PROVIDED MATERIAL Block Start
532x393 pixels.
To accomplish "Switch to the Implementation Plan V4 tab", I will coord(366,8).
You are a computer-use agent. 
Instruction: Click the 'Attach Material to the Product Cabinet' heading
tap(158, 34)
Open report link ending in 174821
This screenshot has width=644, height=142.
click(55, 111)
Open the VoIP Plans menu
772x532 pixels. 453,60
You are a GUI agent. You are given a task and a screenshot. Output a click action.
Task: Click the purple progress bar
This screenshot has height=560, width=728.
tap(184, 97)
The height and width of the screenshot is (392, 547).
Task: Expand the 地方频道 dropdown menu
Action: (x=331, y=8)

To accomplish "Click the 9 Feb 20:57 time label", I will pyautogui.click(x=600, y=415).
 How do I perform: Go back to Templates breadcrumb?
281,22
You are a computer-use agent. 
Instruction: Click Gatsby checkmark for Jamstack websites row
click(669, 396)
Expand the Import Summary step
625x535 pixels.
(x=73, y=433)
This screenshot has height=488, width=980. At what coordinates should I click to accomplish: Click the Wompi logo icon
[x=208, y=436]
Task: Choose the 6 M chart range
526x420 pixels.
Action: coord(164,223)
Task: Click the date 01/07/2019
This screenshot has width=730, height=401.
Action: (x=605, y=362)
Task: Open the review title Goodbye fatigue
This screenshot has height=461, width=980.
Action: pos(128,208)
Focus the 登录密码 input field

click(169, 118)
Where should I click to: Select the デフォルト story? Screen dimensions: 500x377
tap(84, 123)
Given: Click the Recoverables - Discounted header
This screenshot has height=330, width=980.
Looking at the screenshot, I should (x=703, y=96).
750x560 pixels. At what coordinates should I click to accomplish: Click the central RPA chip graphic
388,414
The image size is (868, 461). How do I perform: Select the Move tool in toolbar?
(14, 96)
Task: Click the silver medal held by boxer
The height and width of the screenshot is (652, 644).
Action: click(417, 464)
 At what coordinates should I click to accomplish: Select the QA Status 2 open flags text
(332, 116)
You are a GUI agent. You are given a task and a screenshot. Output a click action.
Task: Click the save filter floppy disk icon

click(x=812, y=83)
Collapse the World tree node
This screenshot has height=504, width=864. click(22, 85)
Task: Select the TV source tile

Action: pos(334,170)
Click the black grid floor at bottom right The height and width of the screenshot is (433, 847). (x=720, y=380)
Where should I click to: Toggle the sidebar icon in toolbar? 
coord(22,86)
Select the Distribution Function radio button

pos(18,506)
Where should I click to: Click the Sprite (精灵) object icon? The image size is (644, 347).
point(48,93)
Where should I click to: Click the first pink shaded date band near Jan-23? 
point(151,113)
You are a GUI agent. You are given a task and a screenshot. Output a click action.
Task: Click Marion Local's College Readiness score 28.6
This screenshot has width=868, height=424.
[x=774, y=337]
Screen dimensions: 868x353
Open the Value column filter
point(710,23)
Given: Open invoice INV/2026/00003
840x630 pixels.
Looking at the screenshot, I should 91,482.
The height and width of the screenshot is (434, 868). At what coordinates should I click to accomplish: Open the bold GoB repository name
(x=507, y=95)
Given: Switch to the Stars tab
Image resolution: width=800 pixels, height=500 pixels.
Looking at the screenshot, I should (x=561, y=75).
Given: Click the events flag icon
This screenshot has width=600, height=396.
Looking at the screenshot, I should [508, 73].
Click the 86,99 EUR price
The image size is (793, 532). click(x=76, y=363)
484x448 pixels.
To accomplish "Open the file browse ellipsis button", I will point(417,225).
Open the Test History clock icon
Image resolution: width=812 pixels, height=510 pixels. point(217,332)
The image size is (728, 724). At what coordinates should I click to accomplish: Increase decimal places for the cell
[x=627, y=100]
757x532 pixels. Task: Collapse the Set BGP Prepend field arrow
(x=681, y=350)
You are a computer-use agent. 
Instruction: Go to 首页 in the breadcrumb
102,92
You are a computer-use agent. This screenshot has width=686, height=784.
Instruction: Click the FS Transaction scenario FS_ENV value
PROVIDED MATERIAL Block End
» ASSIGNMENT:
Search the data for "Switch". Copy each line that has it.

» EXPECTED ANSWER:
To accomplish "Switch to the Implementation Plan V4 tab", I will coord(366,8).
Given: Switch to the Stars tab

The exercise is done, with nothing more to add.